**REQUIRED WORK**
Your output should be the lines of the data that follow, reproduced exactly from the first through the line bearing "Screen dimensions: 1200x927".

**LISTED ENTRIES**
•••••
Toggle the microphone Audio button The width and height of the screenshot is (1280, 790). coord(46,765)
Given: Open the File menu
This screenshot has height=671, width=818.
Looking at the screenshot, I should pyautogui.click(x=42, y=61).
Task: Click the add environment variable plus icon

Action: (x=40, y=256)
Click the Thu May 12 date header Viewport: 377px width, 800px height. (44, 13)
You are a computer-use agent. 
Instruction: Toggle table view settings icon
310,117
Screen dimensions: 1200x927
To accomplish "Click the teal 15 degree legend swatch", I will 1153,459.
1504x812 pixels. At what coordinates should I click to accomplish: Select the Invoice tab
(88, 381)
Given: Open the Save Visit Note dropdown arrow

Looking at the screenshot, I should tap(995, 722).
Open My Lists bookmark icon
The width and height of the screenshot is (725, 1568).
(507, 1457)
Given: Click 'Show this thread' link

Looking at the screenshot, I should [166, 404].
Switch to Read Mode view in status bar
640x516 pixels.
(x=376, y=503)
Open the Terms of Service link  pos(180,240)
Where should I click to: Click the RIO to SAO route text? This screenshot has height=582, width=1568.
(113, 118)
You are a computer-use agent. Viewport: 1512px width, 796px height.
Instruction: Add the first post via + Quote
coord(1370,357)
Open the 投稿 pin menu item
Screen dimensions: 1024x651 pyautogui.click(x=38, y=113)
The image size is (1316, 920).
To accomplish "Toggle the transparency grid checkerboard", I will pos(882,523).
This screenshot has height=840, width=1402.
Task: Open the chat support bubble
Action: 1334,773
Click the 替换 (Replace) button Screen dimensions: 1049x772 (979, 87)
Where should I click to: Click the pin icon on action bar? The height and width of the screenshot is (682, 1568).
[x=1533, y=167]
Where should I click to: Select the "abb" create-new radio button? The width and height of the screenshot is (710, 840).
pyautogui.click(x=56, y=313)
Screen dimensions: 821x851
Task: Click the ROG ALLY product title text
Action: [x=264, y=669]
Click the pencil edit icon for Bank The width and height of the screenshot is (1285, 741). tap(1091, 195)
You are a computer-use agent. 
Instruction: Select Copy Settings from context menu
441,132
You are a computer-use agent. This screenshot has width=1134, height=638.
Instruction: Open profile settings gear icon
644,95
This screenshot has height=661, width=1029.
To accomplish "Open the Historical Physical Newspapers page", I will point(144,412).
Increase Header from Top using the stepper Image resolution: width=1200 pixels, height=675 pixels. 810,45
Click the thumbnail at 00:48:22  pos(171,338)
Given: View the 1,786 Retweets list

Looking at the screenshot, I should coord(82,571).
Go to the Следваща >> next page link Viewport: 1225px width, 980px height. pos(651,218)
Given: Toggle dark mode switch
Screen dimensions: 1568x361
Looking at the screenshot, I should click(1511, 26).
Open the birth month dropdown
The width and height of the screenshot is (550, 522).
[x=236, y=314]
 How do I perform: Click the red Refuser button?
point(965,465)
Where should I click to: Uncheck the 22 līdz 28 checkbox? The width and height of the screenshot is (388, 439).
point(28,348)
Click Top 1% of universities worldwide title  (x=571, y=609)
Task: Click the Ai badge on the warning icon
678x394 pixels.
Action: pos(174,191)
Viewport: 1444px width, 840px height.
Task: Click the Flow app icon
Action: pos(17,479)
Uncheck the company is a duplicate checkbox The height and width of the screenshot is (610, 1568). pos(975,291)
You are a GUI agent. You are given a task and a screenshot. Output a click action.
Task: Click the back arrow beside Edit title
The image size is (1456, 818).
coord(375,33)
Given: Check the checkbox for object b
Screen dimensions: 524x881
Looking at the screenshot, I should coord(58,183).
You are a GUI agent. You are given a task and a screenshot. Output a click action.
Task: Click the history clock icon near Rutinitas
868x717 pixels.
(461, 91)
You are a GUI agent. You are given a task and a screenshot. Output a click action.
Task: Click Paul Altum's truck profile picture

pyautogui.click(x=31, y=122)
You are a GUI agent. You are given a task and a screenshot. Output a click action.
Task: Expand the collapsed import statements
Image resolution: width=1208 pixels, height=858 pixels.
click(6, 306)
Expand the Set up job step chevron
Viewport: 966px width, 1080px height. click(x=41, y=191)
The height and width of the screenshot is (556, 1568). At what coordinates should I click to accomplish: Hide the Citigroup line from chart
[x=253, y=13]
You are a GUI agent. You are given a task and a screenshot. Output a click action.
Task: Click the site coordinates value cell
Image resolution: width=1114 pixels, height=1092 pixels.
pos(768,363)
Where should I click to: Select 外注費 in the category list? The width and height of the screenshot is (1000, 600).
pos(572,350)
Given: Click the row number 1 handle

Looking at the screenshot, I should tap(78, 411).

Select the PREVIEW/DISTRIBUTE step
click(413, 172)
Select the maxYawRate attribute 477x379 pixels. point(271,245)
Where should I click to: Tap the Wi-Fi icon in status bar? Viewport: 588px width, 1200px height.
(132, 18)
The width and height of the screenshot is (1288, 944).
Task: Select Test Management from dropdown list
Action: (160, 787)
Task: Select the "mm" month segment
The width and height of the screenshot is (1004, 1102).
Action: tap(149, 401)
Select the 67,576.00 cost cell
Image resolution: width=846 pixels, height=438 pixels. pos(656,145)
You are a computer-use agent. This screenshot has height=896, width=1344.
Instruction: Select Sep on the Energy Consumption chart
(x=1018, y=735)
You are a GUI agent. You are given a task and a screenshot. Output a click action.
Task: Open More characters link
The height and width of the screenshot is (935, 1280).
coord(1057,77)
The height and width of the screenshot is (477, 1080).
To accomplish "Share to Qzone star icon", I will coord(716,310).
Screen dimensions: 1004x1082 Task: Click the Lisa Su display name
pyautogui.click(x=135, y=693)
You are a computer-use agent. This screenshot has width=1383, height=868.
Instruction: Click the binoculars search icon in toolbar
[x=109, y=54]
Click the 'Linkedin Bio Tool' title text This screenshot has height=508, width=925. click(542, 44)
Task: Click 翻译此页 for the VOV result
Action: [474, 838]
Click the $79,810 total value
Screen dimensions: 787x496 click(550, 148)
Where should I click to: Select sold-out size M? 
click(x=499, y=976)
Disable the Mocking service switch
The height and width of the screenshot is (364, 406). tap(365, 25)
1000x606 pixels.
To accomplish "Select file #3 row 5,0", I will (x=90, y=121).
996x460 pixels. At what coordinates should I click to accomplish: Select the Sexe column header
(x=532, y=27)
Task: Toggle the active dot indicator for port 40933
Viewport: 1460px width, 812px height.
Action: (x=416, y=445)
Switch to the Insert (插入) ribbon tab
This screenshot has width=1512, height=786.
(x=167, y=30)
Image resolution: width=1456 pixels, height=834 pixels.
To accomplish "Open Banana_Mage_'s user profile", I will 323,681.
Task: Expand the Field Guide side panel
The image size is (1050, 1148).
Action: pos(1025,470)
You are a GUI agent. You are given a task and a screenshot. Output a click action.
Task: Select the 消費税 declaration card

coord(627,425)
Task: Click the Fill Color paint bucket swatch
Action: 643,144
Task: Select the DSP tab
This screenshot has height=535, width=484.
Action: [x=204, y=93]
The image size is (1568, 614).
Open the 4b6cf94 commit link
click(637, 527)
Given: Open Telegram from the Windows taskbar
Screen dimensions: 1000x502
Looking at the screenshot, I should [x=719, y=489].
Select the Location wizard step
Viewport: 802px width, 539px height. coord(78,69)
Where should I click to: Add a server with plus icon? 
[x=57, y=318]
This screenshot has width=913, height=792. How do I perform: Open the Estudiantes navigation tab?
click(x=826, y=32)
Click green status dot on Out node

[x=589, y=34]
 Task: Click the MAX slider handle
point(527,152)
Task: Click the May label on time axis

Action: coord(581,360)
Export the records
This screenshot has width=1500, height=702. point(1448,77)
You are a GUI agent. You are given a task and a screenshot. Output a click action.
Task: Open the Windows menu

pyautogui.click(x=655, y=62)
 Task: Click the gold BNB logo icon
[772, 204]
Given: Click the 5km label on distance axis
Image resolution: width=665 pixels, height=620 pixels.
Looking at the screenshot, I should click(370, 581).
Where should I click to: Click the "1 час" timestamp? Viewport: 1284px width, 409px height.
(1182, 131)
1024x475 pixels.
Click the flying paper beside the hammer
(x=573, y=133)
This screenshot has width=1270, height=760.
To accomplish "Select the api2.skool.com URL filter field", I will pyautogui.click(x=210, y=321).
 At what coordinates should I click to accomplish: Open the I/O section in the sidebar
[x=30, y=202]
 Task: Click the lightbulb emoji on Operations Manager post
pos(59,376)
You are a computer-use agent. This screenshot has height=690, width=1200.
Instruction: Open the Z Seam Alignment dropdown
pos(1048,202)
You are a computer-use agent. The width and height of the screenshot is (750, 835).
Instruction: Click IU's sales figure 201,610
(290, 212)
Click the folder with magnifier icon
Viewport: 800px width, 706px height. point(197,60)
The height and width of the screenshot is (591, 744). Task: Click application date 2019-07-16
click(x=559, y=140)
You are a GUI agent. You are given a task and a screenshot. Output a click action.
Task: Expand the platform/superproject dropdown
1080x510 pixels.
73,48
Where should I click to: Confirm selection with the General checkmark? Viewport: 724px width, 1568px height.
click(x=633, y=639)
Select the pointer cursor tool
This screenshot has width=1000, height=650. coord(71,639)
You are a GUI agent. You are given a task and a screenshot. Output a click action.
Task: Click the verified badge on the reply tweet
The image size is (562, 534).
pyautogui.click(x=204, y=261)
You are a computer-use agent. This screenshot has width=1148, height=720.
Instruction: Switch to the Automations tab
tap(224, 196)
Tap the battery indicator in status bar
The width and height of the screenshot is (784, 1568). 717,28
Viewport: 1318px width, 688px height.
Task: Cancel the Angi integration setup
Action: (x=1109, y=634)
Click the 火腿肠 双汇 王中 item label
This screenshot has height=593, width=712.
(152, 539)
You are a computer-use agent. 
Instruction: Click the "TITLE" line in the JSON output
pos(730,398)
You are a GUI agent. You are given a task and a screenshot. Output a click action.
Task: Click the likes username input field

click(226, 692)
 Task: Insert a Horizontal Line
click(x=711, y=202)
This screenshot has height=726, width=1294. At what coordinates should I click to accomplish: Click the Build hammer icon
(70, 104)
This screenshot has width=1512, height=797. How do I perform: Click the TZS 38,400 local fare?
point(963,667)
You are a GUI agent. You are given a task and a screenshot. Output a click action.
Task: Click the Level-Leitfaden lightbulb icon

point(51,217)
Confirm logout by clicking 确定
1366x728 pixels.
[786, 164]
•••••
**REPLY TO THE TASK**
Toggle the microphone Audio button The width and height of the screenshot is (1280, 790). coord(46,765)
Given: Open the File menu
This screenshot has height=671, width=818.
Looking at the screenshot, I should pyautogui.click(x=42, y=61).
Task: Click the add environment variable plus icon

Action: (x=40, y=256)
Click the Thu May 12 date header Viewport: 377px width, 800px height. (44, 13)
You are a computer-use agent. 
Instruction: Toggle table view settings icon
310,117
Screen dimensions: 1200x927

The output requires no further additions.